FIG. 1 is a flow chart of a mask-combined filtered multi-video stitching method of the present disclosure;

FIG. 2 is another flow chart of a mask-combined filtered multi-video stitching method in accordance with the present disclosure;

FIG. 3 is another flow chart of a mask-combined filtered multi-video stitching method of the present disclosure;

FIG. 4 is another flow chart of a mask-combined filtered multi-video stitching method of the present disclosure;

FIG. 5 is another flow chart of a mask-combined filtered multi-video stitching method of the present disclosure;

FIG. 6 is a panoramic view fused by the method of the present invention;

FIG. 7 is a block diagram of a mask-combined filtered multi-video stitching system according to the present disclosure;

fig. 8 is a schematic diagram of an electronic device according to the present disclosure.

Detailed Description

In order to better understand the embodiments of the present application, the following description will make clear and complete descriptions of the embodiments of the present application with reference to the accompanying drawings in the embodiments of the present application, and it is apparent that the described embodiments are only some embodiments of the present application, and not all embodiments. All other examples, which can be made by one of ordinary skill in the art without undue burden based on the examples herein, are within the scope of the present application and are further described below in conjunction with the accompanying drawings and embodiments.

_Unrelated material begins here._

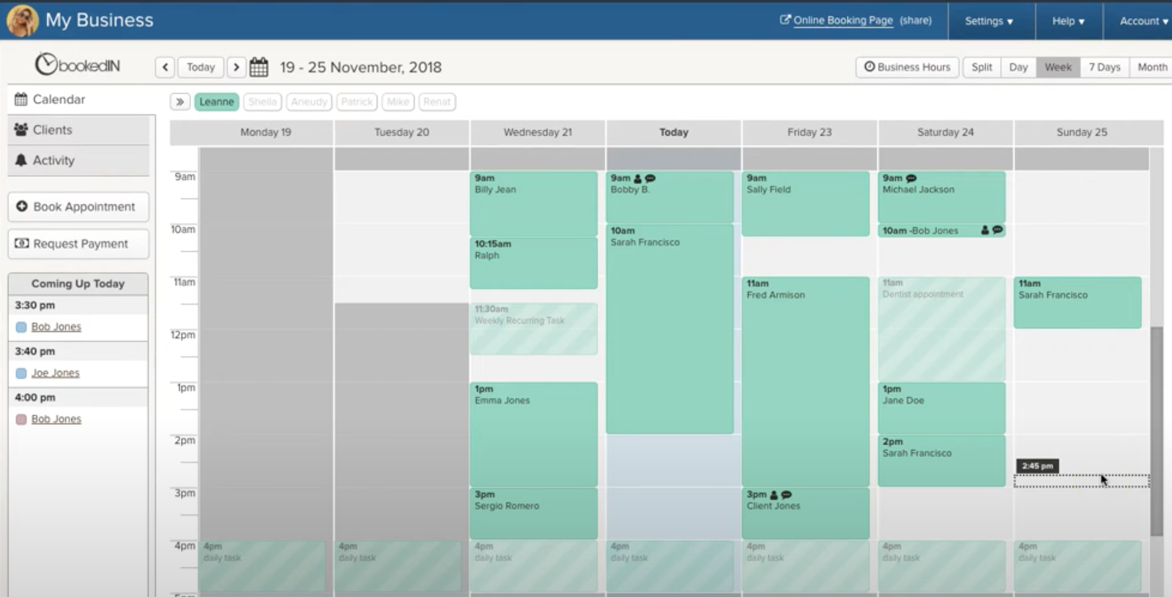Screen dimensions: 1172x597
Task: Expand the Settings dropdown menu
Action: [989, 21]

Referring to fig. 1 and fig. 5, a mask-combined filtering multi-video stitching method provided in an embodiment of the present application includes the following steps:

step S100: processing picture information of a spliced segment in the segmented video to be spliced to obtain a plurality of pictures to be fused;

in the embodiment of the present application, referring to fig. 2, step S100 includes the following steps.

Step S101: reading segmented videos to be spliced;

specifically, the multi-segment video to be spliced is read from the memory, the multi-segment video needs to be sequentially read according to the sequence from left to right, and two adjacent segments of the segmented video need to have a view overlapping part, otherwise, enough characteristic points cannot be provided to support the splicing of panoramic pictures.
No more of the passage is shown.